Toplum kökenli pnömoni nedeniyle hastanede yatan hastaların tedavisi için β-laktam antibiyotiklere makrolid antibiyotiklerin eklenmesi, randomize klinik çalışmalardan ziyade gözlemsel çalışmalardan ve meta-analizlerden elde edilen sonuçlara dayanmaktadır. Bu popülasyonda beta-laktam antibiyotik tedavisine makrolid klaritromisinin eklenmesinin erken klinik yanıtı (toplum kökenli pnömoni için yeni düzenleyici son nokta) iyileştirip iyileştiremeyeceğini araştırılmış ve inflamatuar konak yanıtının modülasyonunun bu sonuca olası katkısına bakılmış.
ACCESS çalışması, SOFA skoru 2 veya daha yüksek olan ve prokalsitonin düzeyi 0 olan, toplum kökenli pnömoni nedeniyle hastanede yatan yetişkinlerin katıldığı, faz 3 prospektif, çift kör, randomize kontrollü bir çalışma olarak planlanmış. Hastalar, standart bakım ilacı (üçüncü kuşak sefalosporinin intravenöz uygulanması veya β-laktam artı β-laktamaz inhibitör kombinasyonunun intravenöz uygulanması dahil) artı oral plasebo veya klaritromisin 7 gün boyunca günde iki kez 500 mg oral tedavi alanlardan bilgisayar tarafından oluşturulan blok randomizasyonla rastgele (1:1) belirlenmiş. Birincil bileşik sonlanım noktası, hastaların 72 saat sonra (yani tedavinin 4. günü) aşağıdaki koşulların her ikisini de karşılamasını gerektirmiş: (1) erken klinik yanıtın bir göstergesi olarak solunum semptom şiddet skorunda %50 veya daha fazla azalma ve (2) erken inflamatuar yanıtın bir göstergesi olarak SOFA skorunda en az %30 azalma veya olumlu prokalsitonin kinetiği (başlangıca göre ≥%80 azalma veya prokalsitonin <0.25 ng/mL olarak ölçülmesi) veya her ikisi. Rastgele belirlenen tedaviyi alan katılımcılar birincil analiz popülasyonuna dahil edilmiş. Çalışma 25 Ocak 2021 ile 11 Nisan 2023 tarihleri arasında ve 278 kişi, klaritromisin (n=139) veya plasebo (n=139) ile kombinasyon halinde standart bakım almak üzere rastgele belirlenmiş. Klaritromisin grubundaki 134 hasta (beşi onayını geri çekmiş) ve plasebo grubundaki 133 hasta (altısı onayını geri çekmiş) birincil son nokta analizine dahil edilmiş. Birincil sonlanım noktası klaritromisin grubunda 91 (%68) hastada ve plasebo grubunda 51 (%38) hastada karşılanmış [fark %29.6 (%95 GA 17.7-40.3); olasılık oranı (OR) 3.40 (%95 GA 2.06–5.63); p<0.0001]. Klaritromisin grubunda 58 (%43) hastada ve plasebo grubunda 70 (%53) hastada tedaviyle ortaya çıkan ciddi advers olaylar (TEAE’ler) meydana gelmiş [fark %9.4 (%95 GA –2.6 ila 20.9) veya 1.46 (%95 GA 0.89 ila 2.35); p=0.14]. Ciddi TEAE’lerin hiçbirinin tedavi atamasıyla ilgili olduğu yargısına varılmamış.

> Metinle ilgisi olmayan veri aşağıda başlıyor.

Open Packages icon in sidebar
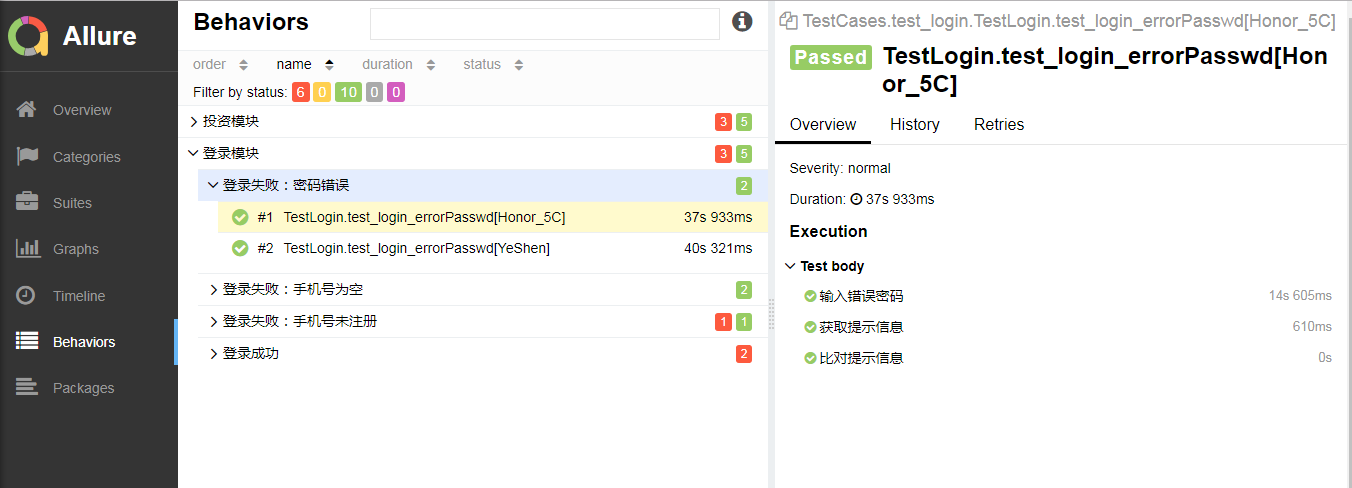Screen dimensions: 1352x488 (x=27, y=388)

Sonuç olarak standart bakıma klaritromisinin eklenmesinin, erken klinik yanıtı artırdığı ve toplum kökenli pnömoninin inflamatuar yükünü azalttığı saptanmış. Fayda mekanizması immün yanıttaki değişikliklerle ilişkiliymiş. Bu bulgular, erken klinik yanıt elde etmek ve inflamatuar yükü erken azaltmak için toplum kökenli pnömoni nedeniyle hastanede yatan hastaların tedavisinde β-laktamlara klaritromisinin eklenmesinin önemini ortaya koymaktadır.

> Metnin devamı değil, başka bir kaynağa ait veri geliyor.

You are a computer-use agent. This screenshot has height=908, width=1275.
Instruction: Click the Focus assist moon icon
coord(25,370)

Giamarellos-Bourboulis EJ, Siampanos A, Bolanou A, et al. Clarithromycin for early anti-inflammatory responses in community-acquired pneumonia in Greece (ACCESS): a randomised, double-blind, placebo-controlled trial. Lancet Respir Med. 2024: S2213-2600(23)00412-5.